Brisbane of course was by no means the only scene of council election action on the weekend, with other noteworthy results in Queensland including Gold Coast Mayor Gary Baildon’s defeat by sporting legend Ron Clarke and a predictably humiliating outcome for the wildly controversial Alison Grosse in her quixotic tilt for re-election as Mayor of Maroochy (she polled 3.6 per cent). In Sydney Clover Moore, the independent MLA for Bligh, succeeded as expected in overcoming former Keating Government minister Michael Lee to be elected Lord Mayor of Sydney. Unfortunately this does not require her to abandon her seat in the Legislative Assembly, as the Poll Bludger is gagging for a by-election and Bligh is a most interesting electorate.

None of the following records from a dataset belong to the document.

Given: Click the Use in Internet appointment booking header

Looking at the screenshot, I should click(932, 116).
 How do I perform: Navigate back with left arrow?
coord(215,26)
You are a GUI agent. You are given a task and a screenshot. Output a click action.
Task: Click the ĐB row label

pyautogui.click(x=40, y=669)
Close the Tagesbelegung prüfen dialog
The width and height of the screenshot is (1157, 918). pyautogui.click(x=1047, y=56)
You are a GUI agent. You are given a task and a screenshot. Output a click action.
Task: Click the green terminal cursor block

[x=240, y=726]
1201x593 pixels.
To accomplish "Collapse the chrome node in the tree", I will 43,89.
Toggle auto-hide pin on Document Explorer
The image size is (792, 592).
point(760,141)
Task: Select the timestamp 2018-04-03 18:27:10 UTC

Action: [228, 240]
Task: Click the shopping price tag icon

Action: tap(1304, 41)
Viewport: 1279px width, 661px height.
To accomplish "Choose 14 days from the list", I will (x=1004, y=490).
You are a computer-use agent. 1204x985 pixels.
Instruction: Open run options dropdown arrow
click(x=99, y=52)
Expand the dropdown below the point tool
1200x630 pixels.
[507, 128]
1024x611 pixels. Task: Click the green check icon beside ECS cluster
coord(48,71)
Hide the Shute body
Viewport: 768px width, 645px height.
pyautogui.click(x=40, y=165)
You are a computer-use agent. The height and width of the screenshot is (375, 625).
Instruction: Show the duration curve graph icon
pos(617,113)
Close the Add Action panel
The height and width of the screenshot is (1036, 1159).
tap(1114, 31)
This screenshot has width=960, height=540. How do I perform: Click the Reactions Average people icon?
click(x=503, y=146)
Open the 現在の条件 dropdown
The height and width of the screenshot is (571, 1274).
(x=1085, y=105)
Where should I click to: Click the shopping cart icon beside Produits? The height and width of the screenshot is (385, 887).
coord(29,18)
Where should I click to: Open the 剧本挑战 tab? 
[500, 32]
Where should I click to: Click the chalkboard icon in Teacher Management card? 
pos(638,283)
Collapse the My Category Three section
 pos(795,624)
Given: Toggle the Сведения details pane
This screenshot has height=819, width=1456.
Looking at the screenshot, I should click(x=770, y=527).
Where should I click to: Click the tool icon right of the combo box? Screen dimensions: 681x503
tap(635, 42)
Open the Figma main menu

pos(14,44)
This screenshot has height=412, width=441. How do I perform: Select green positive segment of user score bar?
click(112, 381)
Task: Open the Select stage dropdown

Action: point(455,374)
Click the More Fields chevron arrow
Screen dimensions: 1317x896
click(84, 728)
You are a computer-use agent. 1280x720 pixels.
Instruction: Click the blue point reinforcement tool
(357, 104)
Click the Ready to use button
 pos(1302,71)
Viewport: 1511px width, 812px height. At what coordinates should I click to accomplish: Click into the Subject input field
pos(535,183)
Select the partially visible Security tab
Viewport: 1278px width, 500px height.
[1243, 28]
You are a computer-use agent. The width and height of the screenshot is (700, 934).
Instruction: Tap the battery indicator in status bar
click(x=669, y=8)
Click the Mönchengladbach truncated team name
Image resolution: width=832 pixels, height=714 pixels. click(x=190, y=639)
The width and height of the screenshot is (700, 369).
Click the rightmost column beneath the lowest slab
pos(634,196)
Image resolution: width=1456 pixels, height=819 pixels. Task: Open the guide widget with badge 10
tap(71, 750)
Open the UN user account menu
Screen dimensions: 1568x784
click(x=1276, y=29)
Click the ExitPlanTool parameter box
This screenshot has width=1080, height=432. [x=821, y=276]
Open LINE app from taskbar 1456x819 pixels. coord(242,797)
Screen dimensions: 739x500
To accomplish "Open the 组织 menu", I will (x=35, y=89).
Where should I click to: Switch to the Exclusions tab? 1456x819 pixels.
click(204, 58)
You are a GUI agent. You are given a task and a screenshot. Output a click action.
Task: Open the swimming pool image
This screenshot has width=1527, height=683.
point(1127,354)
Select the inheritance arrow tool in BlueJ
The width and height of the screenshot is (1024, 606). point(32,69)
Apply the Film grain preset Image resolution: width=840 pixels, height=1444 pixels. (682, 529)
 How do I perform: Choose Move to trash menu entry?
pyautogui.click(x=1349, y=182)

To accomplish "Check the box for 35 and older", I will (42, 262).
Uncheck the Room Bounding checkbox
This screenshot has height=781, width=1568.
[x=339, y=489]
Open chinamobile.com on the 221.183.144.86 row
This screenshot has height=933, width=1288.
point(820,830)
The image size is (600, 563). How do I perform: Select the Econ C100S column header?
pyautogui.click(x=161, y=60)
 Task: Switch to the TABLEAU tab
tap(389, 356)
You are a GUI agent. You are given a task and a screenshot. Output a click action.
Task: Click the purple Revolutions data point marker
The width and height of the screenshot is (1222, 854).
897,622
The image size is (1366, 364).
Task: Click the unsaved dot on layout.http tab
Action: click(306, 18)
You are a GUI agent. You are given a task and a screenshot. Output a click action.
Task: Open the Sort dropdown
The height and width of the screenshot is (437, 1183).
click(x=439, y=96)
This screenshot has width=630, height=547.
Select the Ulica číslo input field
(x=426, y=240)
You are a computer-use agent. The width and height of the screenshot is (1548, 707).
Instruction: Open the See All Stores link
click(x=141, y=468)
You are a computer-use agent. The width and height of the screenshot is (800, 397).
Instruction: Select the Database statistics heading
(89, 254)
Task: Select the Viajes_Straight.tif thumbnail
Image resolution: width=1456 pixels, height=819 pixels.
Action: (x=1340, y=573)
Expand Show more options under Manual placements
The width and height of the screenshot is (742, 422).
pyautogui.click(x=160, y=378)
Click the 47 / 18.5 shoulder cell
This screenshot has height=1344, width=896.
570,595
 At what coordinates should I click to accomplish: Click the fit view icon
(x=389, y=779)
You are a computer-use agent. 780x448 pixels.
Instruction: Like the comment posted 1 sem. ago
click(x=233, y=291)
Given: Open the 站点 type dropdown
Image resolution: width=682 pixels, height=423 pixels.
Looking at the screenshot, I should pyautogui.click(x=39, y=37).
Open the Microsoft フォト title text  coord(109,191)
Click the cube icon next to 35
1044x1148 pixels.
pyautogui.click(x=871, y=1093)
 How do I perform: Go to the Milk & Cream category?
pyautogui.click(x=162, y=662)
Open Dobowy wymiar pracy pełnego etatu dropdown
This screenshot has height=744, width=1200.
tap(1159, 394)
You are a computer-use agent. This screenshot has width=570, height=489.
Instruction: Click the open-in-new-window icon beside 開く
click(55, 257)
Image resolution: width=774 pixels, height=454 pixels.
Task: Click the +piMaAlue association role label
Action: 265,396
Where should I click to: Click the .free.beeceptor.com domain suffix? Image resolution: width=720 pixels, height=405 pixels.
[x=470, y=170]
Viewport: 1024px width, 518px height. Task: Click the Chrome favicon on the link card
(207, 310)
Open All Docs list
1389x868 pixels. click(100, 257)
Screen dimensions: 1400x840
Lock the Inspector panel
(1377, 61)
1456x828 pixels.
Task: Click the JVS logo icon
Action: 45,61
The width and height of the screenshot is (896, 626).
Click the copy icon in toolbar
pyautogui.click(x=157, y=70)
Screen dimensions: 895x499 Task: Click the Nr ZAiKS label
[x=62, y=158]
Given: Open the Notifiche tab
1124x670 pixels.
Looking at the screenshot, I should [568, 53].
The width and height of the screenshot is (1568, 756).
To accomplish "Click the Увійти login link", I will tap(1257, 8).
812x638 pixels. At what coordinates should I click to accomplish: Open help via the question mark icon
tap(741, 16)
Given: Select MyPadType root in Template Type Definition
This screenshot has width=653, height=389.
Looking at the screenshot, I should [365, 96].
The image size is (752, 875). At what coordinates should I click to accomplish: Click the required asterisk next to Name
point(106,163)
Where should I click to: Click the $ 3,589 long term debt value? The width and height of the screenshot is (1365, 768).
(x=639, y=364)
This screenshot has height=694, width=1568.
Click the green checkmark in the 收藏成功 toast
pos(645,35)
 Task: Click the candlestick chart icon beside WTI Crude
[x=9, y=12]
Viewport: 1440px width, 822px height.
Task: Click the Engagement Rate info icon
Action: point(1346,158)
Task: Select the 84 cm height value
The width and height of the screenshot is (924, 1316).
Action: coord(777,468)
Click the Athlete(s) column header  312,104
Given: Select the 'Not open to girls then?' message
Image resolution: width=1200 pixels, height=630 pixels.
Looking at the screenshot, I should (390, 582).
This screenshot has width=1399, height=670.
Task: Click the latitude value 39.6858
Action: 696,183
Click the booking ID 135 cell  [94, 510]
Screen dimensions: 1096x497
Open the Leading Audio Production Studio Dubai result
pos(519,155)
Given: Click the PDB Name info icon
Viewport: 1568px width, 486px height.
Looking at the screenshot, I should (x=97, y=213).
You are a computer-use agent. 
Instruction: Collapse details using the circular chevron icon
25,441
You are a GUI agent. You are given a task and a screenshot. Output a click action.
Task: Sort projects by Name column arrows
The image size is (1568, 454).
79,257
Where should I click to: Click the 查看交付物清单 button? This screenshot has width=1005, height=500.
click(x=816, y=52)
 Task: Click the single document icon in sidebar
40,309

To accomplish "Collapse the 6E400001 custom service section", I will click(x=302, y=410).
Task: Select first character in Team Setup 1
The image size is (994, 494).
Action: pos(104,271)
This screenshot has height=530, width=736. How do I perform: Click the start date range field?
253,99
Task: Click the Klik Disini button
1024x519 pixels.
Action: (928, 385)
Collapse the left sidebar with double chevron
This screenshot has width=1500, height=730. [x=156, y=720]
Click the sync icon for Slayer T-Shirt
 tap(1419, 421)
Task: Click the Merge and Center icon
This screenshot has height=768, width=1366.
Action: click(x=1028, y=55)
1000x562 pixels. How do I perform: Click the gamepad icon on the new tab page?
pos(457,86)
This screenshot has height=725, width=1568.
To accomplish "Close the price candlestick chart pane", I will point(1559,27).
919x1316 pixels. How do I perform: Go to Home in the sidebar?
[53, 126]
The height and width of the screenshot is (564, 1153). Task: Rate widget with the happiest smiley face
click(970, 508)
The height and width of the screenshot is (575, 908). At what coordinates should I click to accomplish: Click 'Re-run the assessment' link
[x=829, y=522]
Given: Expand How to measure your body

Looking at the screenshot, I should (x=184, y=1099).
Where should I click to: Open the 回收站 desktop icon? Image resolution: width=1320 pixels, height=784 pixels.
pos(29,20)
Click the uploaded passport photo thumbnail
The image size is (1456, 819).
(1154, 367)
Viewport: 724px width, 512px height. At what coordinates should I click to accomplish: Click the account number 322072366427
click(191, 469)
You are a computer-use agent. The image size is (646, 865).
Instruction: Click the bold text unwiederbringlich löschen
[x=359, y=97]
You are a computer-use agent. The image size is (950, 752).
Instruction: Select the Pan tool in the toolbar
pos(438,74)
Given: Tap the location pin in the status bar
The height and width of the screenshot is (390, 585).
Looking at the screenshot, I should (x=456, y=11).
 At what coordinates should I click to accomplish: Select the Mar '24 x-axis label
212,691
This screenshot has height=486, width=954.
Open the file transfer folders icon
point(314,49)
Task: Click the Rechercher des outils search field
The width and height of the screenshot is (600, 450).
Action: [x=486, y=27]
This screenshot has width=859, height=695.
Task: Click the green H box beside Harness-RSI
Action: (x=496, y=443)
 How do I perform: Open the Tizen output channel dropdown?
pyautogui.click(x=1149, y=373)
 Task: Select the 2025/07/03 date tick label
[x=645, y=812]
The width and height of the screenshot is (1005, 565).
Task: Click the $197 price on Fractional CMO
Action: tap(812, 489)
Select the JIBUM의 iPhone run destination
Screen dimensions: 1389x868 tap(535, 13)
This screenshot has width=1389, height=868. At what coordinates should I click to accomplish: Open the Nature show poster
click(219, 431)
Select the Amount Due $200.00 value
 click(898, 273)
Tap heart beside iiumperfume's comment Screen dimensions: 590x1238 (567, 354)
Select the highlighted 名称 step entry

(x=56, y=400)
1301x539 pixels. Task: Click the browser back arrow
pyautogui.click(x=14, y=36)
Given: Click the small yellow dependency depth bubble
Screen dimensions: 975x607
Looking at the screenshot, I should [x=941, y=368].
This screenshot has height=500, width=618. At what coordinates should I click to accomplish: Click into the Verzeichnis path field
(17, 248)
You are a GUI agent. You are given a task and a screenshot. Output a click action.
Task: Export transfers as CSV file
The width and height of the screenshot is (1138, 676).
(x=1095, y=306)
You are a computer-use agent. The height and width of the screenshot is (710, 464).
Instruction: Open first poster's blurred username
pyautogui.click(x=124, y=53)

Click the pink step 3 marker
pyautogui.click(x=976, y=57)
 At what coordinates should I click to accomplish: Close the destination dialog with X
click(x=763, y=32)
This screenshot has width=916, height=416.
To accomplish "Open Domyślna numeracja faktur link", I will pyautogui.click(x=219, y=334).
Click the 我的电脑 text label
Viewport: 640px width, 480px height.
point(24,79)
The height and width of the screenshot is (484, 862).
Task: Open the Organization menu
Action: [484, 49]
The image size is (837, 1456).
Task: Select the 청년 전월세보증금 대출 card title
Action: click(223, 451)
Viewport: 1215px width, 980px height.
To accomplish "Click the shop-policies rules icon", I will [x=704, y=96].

Information from elsewhere in New South Wales is sketchy at this stage, but Labor has apparently done well in the western Sydney councils of Blacktown, Parramatta, Penrith and Campbelltown. See the post on Parramatta directly below for the likely significance (or otherwise) of a Labor resurgence in this area. This comes despite a backlash against Labor over the council mergers issue reported elsewhere, translating into strong showings for the Greens in the inner-city councils of Marrickville, Leichhardt and Ashfield. The Poll Bludger will also keep a lazy eye on the knife-edge battle for the Byron Bay mayoralty, with the Greens’ Jan Barham going down to the wire against independent Ross Tucker.